▸ Your objective:
Each record below needs to be copied out exactly as it stands.

▸ Material supplied:
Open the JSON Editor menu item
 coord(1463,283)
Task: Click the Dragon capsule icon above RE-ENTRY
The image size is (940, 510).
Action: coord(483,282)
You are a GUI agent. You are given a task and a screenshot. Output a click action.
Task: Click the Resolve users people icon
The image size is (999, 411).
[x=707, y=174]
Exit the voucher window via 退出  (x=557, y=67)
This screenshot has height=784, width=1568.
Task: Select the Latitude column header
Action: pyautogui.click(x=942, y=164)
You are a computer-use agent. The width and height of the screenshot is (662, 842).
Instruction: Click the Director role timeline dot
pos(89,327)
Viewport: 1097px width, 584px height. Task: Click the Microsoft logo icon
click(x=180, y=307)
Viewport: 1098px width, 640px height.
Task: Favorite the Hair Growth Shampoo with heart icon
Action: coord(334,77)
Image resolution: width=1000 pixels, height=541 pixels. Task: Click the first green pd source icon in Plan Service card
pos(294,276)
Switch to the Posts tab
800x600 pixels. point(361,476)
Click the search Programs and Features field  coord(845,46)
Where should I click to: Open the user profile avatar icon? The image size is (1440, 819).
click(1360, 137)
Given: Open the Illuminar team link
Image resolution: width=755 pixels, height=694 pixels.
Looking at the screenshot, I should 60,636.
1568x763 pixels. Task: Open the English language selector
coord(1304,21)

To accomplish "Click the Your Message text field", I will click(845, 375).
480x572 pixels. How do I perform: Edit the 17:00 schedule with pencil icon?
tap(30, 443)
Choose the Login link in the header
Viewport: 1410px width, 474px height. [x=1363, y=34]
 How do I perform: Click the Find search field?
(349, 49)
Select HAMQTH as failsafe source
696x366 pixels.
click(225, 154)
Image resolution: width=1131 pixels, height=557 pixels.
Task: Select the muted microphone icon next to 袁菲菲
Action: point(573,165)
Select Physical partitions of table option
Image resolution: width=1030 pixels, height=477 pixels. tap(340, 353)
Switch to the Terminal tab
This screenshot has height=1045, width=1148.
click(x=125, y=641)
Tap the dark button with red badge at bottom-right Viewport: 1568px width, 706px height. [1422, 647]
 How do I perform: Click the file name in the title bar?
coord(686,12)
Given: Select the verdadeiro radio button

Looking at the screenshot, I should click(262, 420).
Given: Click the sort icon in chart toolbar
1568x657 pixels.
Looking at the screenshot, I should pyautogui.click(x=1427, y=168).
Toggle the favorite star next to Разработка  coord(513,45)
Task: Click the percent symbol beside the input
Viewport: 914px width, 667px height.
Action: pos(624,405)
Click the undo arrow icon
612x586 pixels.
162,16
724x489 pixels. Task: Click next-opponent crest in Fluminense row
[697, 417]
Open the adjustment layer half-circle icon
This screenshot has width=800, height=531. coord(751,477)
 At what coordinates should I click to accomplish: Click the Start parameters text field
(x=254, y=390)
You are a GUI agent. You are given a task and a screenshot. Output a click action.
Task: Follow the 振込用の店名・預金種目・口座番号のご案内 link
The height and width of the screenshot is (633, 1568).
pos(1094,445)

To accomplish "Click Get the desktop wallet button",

▸ Response box:
Open the JSON Editor menu item
 coord(1463,283)
Task: Click the Dragon capsule icon above RE-ENTRY
The image size is (940, 510).
Action: coord(483,282)
You are a GUI agent. You are given a task and a screenshot. Output a click action.
Task: Click the Resolve users people icon
The image size is (999, 411).
[x=707, y=174]
Exit the voucher window via 退出  (x=557, y=67)
This screenshot has height=784, width=1568.
Task: Select the Latitude column header
Action: pyautogui.click(x=942, y=164)
You are a computer-use agent. The width and height of the screenshot is (662, 842).
Instruction: Click the Director role timeline dot
pos(89,327)
Viewport: 1097px width, 584px height. Task: Click the Microsoft logo icon
click(x=180, y=307)
Viewport: 1098px width, 640px height.
Task: Favorite the Hair Growth Shampoo with heart icon
Action: coord(334,77)
Image resolution: width=1000 pixels, height=541 pixels. Task: Click the first green pd source icon in Plan Service card
pos(294,276)
Switch to the Posts tab
800x600 pixels. point(361,476)
Click the search Programs and Features field  coord(845,46)
Where should I click to: Open the user profile avatar icon? The image size is (1440, 819).
click(1360, 137)
Given: Open the Illuminar team link
Image resolution: width=755 pixels, height=694 pixels.
Looking at the screenshot, I should 60,636.
1568x763 pixels. Task: Open the English language selector
coord(1304,21)

To accomplish "Click the Your Message text field", I will click(845, 375).
480x572 pixels. How do I perform: Edit the 17:00 schedule with pencil icon?
tap(30, 443)
Choose the Login link in the header
Viewport: 1410px width, 474px height. [x=1363, y=34]
 How do I perform: Click the Find search field?
(349, 49)
Select HAMQTH as failsafe source
696x366 pixels.
click(225, 154)
Image resolution: width=1131 pixels, height=557 pixels.
Task: Select the muted microphone icon next to 袁菲菲
Action: point(573,165)
Select Physical partitions of table option
Image resolution: width=1030 pixels, height=477 pixels. tap(340, 353)
Switch to the Terminal tab
This screenshot has height=1045, width=1148.
click(x=125, y=641)
Tap the dark button with red badge at bottom-right Viewport: 1568px width, 706px height. [1422, 647]
 How do I perform: Click the file name in the title bar?
coord(686,12)
Given: Select the verdadeiro radio button

Looking at the screenshot, I should click(262, 420).
Given: Click the sort icon in chart toolbar
1568x657 pixels.
Looking at the screenshot, I should pyautogui.click(x=1427, y=168).
Toggle the favorite star next to Разработка  coord(513,45)
Task: Click the percent symbol beside the input
Viewport: 914px width, 667px height.
Action: pos(624,405)
Click the undo arrow icon
612x586 pixels.
162,16
724x489 pixels. Task: Click next-opponent crest in Fluminense row
[697, 417]
Open the adjustment layer half-circle icon
This screenshot has width=800, height=531. coord(751,477)
 At what coordinates should I click to accomplish: Click the Start parameters text field
(x=254, y=390)
You are a GUI agent. You are given a task and a screenshot. Output a click action.
Task: Follow the 振込用の店名・預金種目・口座番号のご案内 link
The height and width of the screenshot is (633, 1568).
pos(1094,445)

To accomplish "Click Get the desktop wallet button",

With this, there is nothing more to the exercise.